┌─ MATERIAL FOR THIS TASK

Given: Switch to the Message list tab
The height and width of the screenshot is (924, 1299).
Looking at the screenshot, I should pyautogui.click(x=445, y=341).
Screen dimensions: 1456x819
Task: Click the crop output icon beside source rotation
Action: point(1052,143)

└─

** EXERCISE DIRECTIONS **
Copy down the whole of the data above, matching it exactly.

** PROBLEM SOLUTION **
Given: Switch to the Message list tab
The height and width of the screenshot is (924, 1299).
Looking at the screenshot, I should pyautogui.click(x=445, y=341).
Screen dimensions: 1456x819
Task: Click the crop output icon beside source rotation
Action: point(1052,143)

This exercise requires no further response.